In the records below, count every line where the string "Niño" appears, and reply with the count only.

◆ EXERCISE DATA
════════════════

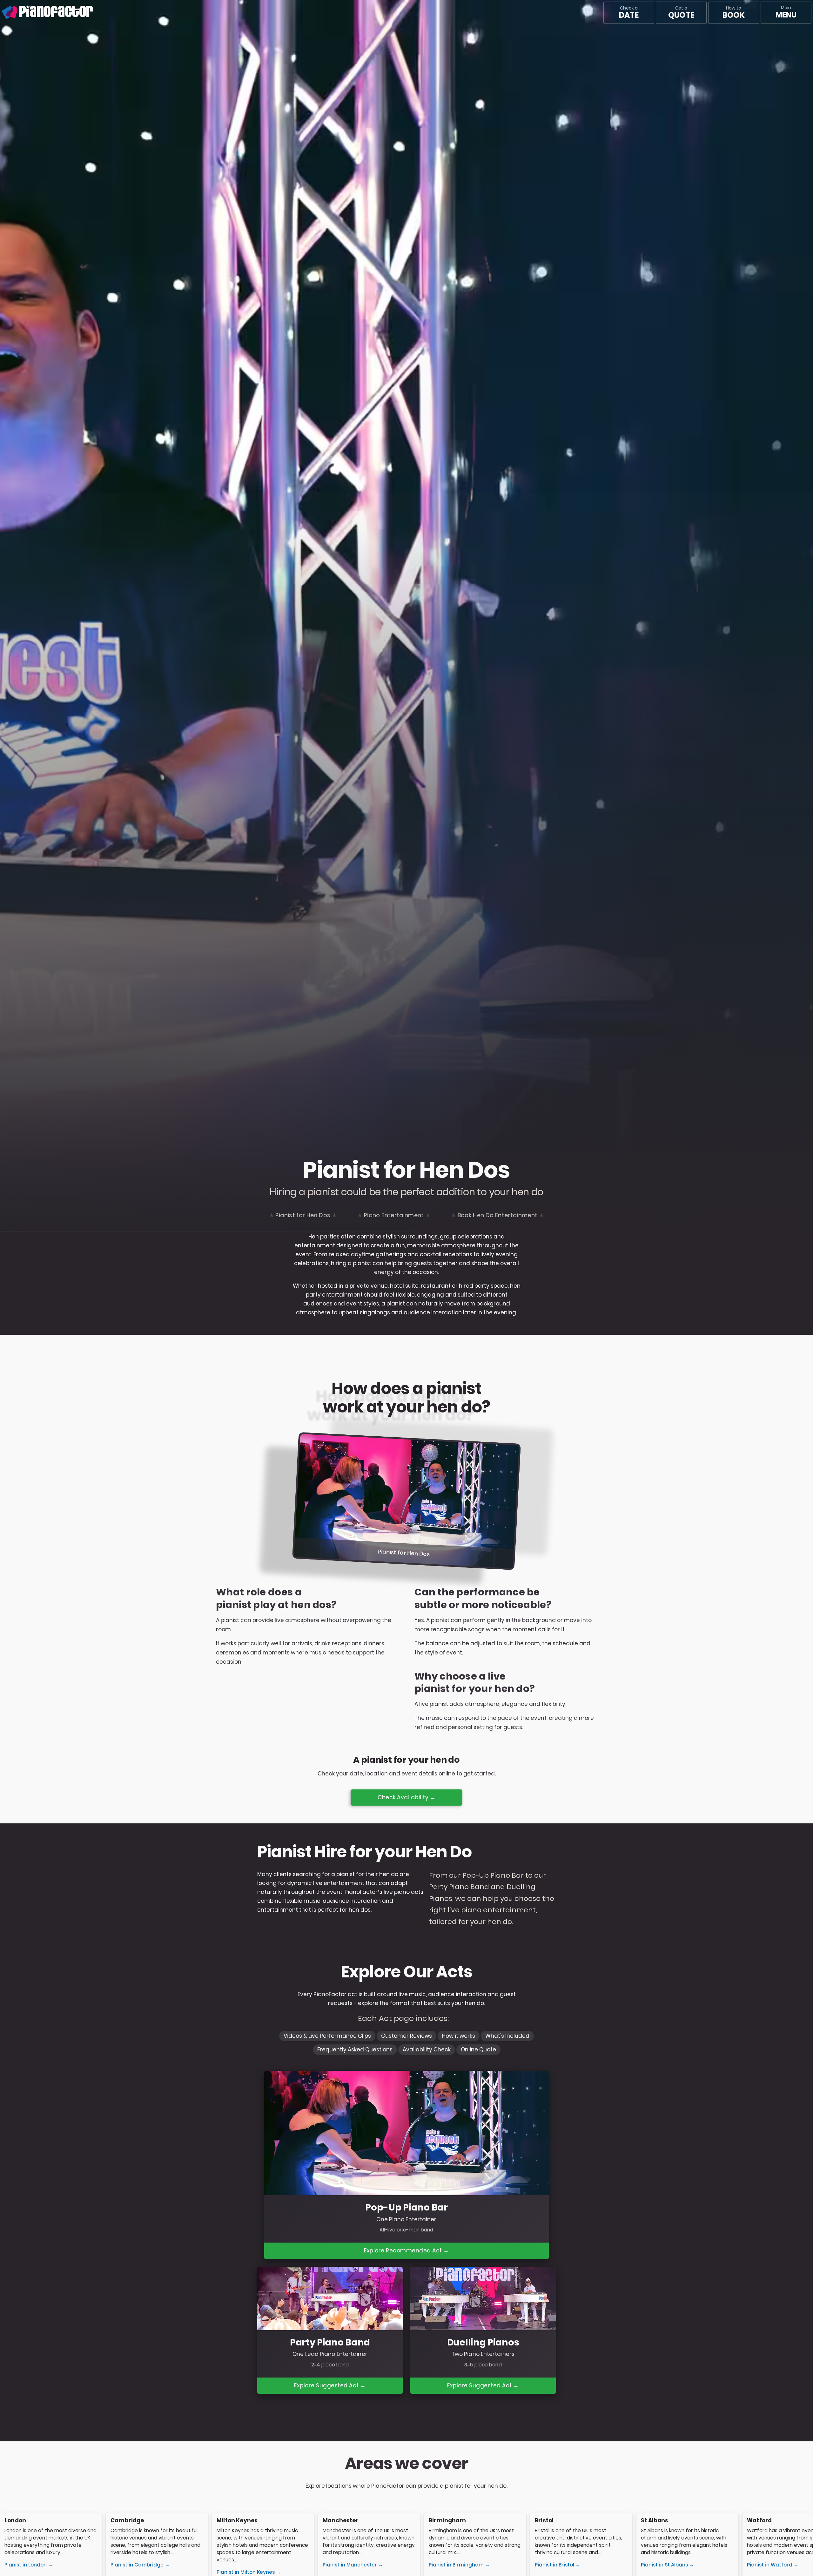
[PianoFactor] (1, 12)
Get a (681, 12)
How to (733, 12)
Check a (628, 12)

════════════════

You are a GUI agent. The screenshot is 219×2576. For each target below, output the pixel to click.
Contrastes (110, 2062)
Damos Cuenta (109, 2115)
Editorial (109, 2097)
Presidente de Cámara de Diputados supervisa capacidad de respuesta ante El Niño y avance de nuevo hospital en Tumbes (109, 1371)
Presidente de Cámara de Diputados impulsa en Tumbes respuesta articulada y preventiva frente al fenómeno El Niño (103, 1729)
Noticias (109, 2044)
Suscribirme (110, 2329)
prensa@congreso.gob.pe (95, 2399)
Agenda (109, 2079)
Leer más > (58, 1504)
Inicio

════════════════

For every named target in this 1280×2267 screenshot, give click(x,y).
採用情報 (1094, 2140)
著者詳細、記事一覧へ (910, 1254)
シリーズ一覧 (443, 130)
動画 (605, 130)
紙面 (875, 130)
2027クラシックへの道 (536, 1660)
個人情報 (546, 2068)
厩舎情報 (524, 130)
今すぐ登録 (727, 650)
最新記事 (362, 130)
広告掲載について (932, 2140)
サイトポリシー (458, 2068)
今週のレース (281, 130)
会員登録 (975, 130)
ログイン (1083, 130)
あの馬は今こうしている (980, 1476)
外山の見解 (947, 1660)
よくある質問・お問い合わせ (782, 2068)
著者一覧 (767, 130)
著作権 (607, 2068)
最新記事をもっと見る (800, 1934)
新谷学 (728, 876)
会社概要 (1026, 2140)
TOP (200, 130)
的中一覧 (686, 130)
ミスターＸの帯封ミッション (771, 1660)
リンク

════════════════

◆ RESULT OF THE TASK
2